* [PAGE EXCERPT]
1) Refers to business segment with main responsibility for the acquisition/divestiture.

2) Refers to voting rights for acquisitions/divestitures in the form of share purchase agreements. For asset deals no voting rights are stated.

3) Estimated annual sales.

4) Purchase price paid/received plus acquired/divested net debt but excluding any deferred considerations.

5) Related to other acquisitions for the period and updated previous year acquisition calculations for the following entities: Draht+Schutz, Germany, Bewachungen ALWA (contract portfolio), Austria, DAK, Türkiye and Complete Security Integration, Australia. Related also to additional payment received for the divestiture of Securitas Egypt as well as to deferred considerations paid in the US, Türkiye, Spain and Australia.

6) Deferred considerations have been recognized mainly based on an assessment of the future profitability development in the acquired entities for an agreed period. The net of new deferred considerations, payments made from previously recognized deferred considerations and revaluation of deferred considerations in the Group was MSEK –15. Total deferred considerations, short-term and long-term, in the Group's balance sheet amount to MSEK 110.

7) Cash flow from acquisitions and divestitures amounts to MSEK –152, which is the sum of enterprise value MSEK –145 and acquisition-related costs paid MSEK –7.

All acquisition calculations are finalized no later than one year after the acquisition is made. Transactions with non-controlling interests are specified in the statement of changes in shareholders' equity on page 20. Transaction costs and revaluation of deferred considerations can be found in note 6 on page 26. Additional information regarding the acquisition of STANLEY Security can be found in note 13.

DIVESTITURE OF SECURITAS ARGENTINA

On July 25, 2023, the divestment of Securitas Argentina to local management was completed. Securitas exited the country due the weak macro economic prospects and challenging business environment with limited opportunity to execute our long-term strategy and provide quality services to our clients with healthy profitability. Last 12 months' sales based on June 2023 of Securitas Argentina was BSEK 2.5, with an operating margin of below average in Securitas Ibero-America.

The divestment resulted in a capital loss of MSEK 3 321, which was recognized as an item affecting comparability in the third quarter of 2023. The capital loss mainly comprised accumulated foreign currency losses. This impact was net neutral in Group equity. The divestiture had limited cash flow impact of MSEK –122, whereof MSEK –120 is reported as cash flow from investing activities, acquisitions and divestitures (refer to note 6) and MSEK –2 is reported as cash flow from items affecting comparability (refer to note 7).

* [INFORMATION PROVIDED]
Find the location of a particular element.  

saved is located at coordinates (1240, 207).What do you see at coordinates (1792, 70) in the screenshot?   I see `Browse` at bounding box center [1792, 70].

* [WORK ORDER] In the notes on acquisitions and divestitures, on what date was the divestment of Securitas Argentina completed?

* [EXERCISE OUTPUT] July 25, 2023